● Your goal:
I would like the records restated word for word, without the pictures.

[Supplied entries]

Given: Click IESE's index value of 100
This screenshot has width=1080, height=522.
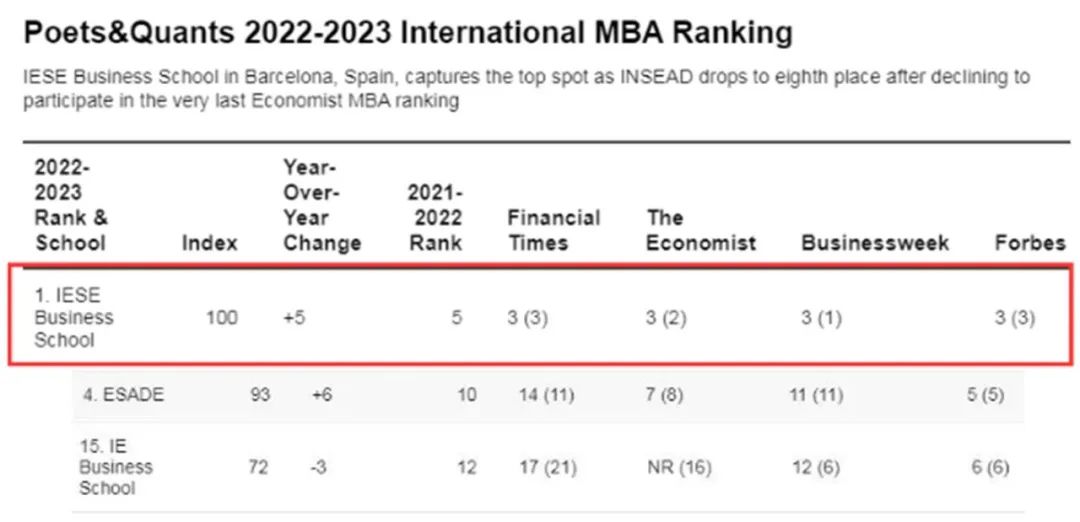Looking at the screenshot, I should click(222, 318).
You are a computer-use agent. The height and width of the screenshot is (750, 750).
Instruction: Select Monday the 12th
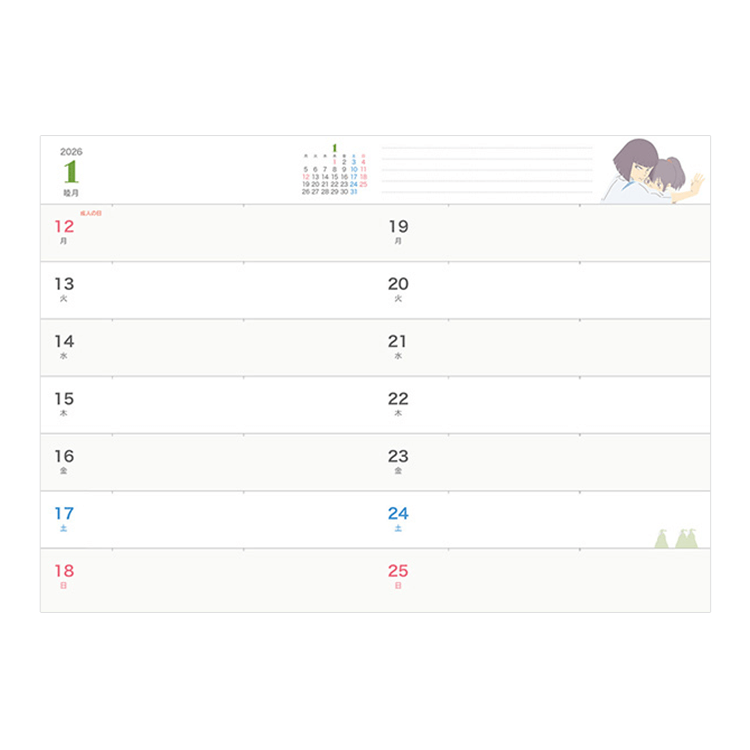(x=64, y=227)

[/Supplied entries]

● Answer box:
Given: Click IESE's index value of 100
This screenshot has width=1080, height=522.
Looking at the screenshot, I should click(222, 318).
You are a computer-use agent. The height and width of the screenshot is (750, 750).
Instruction: Select Monday the 12th
(x=64, y=227)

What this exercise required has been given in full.